A recent study, affiliated with UNIST has introduced a new class of highly flexible battery with excellent thermal stability and fire resistance. These batteries still maintain excellent performance even when they cut with scissors or twisted exccessively, according to the research team. This technology has gained much attention around the globe, as it could one day lead the way for the creation of electric vehicles (EVs) and Internet of Things (IoT).
This breakthrough has been led by Professor Sang-Young Lee and his research team in the School of Energy and Chemical Engineering at UNIST. The findings of this study has been selected as the front cover of the February 2018 issue of Energy & Environmental Science (EES), a world-renowned scientific journal published by the Royal Society of Chemistry.
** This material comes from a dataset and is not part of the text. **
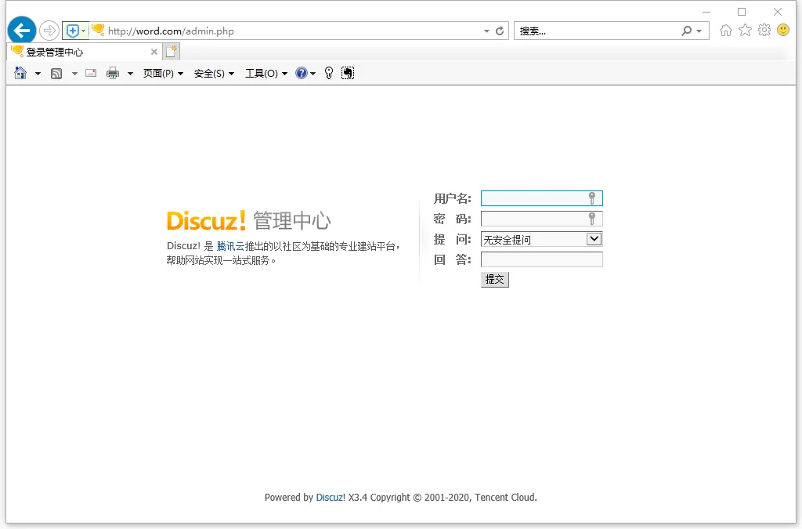This screenshot has width=802, height=529.
Task: Follow the 腾讯云 link
Action: click(230, 246)
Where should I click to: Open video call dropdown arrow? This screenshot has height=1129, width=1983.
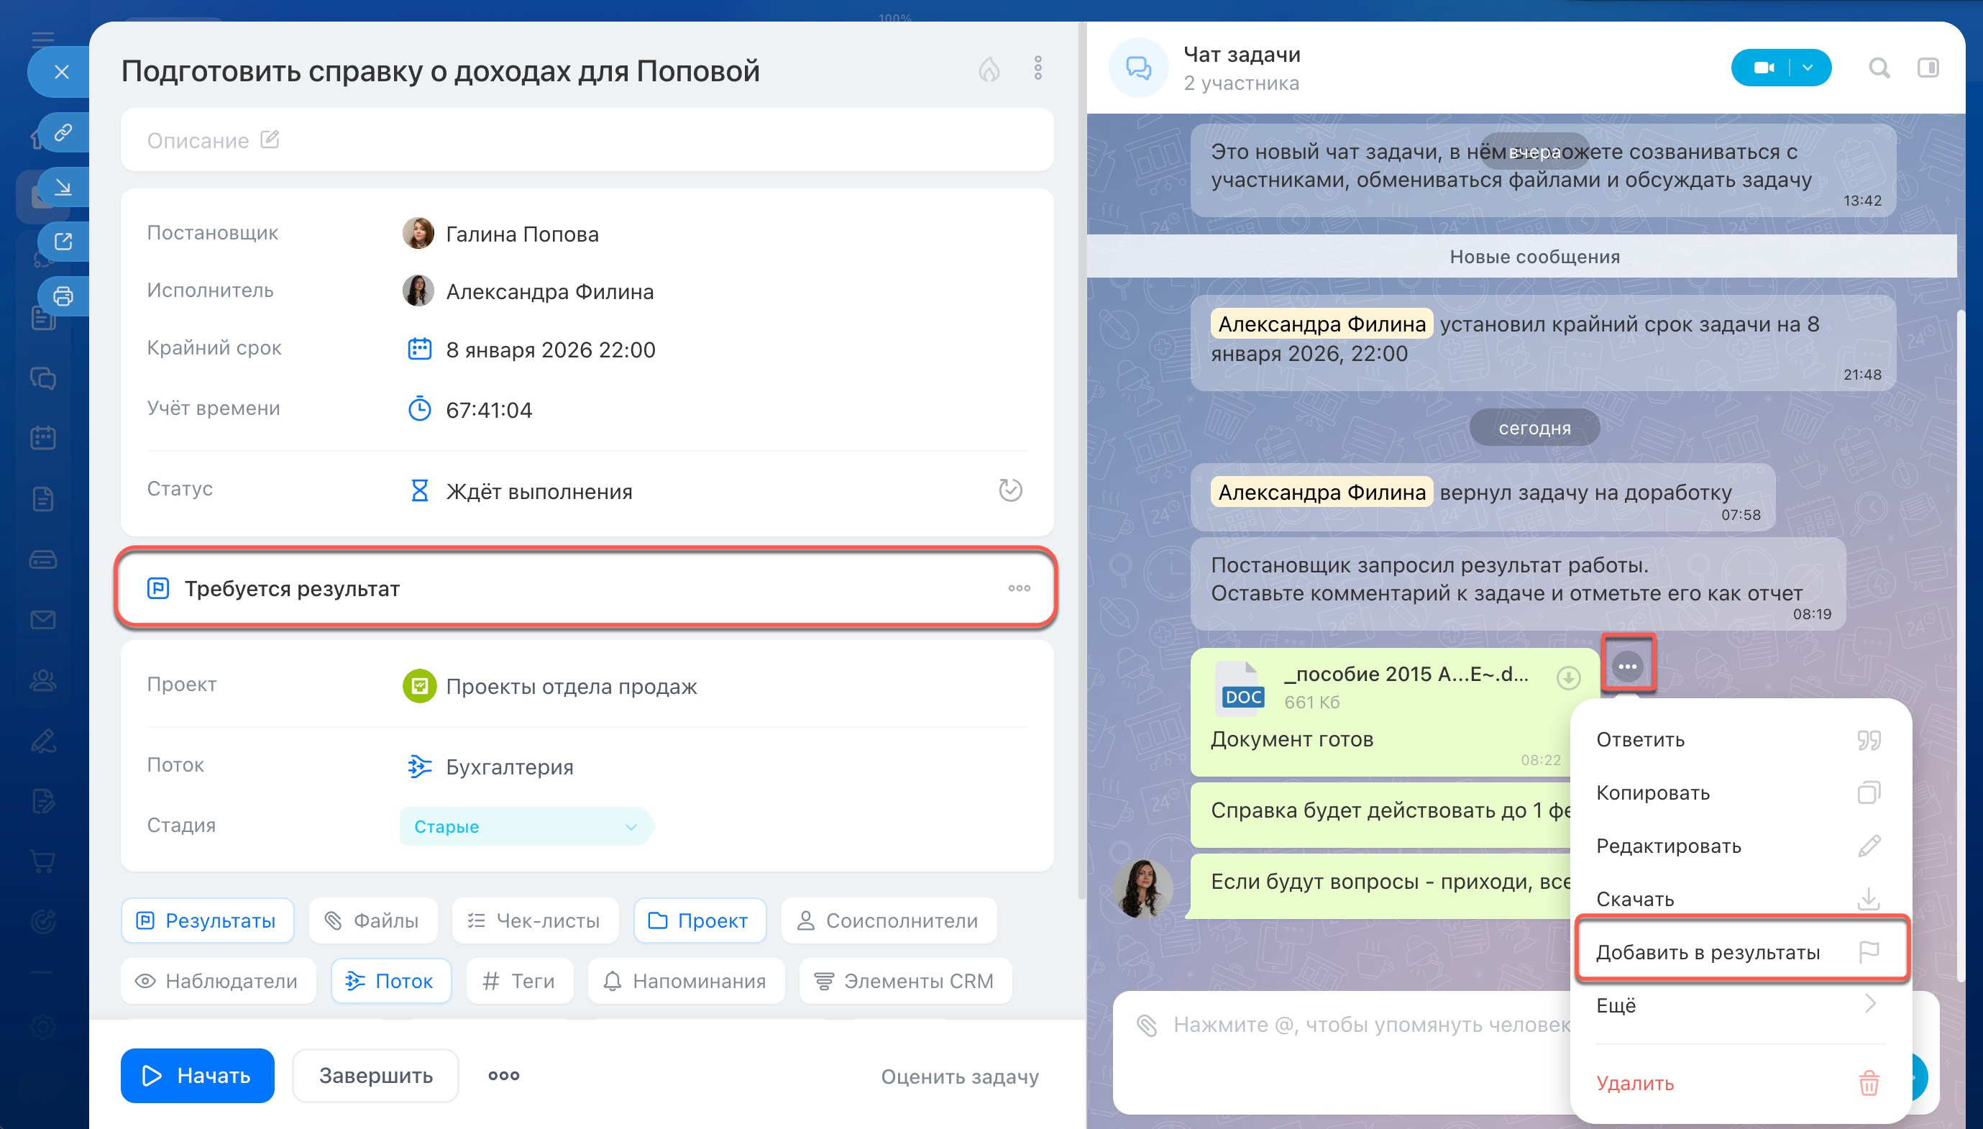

Lithium ion batteries have three primary functional components: the anode, the cathode, and the electrolyte. The current LIBs with liquid electrolytes have been suffering from potential safety crisis mainly due to their use of highly-flammable organic solvants. As a result, the development of suitable solid electrolytes is being actively researched in an attempt to enhance the safety of flammable electrolytes. Solid electrolytes have been suggested as a safer alternative to liquid electrolytes for LIBs, but this has been limited by inflexibility.
In the study, the research team introduced a new class of flexible/shape-versatile bipolar all-solid-state LIBs via ultraviolet (UV) curing-assisted multistage printing, which does not require the high-pressure/high-temperature sintering processes adopted for typical inorganic electrolyte-based all-solid-state LIBs.
Instead of inorganic electrolytes, a flexible/nonflammable gel electrolyte consisting of a sebaconitrile-based electrolyte and a semi-interpenetrating polymer network skeleton was used as a core element in the printed electrodes and gel composite electrolytes (GCEs, acting as an ion-conducting separator membrane).
This study has been supported by Basic Science Research Program through the National Research Foundation of Korea (NRF), funded by the Ministry of Science and ICT (MSIT), Wearable Platform Materials Technology Center, as well as Korea Forest Research Institute.
Se-Hee Kim et al., “Flexible/shape-versatile, bipolar all-solid-state lithium-ion batteries prepared by multistage printing,” Energy & Environmental Science, (2018).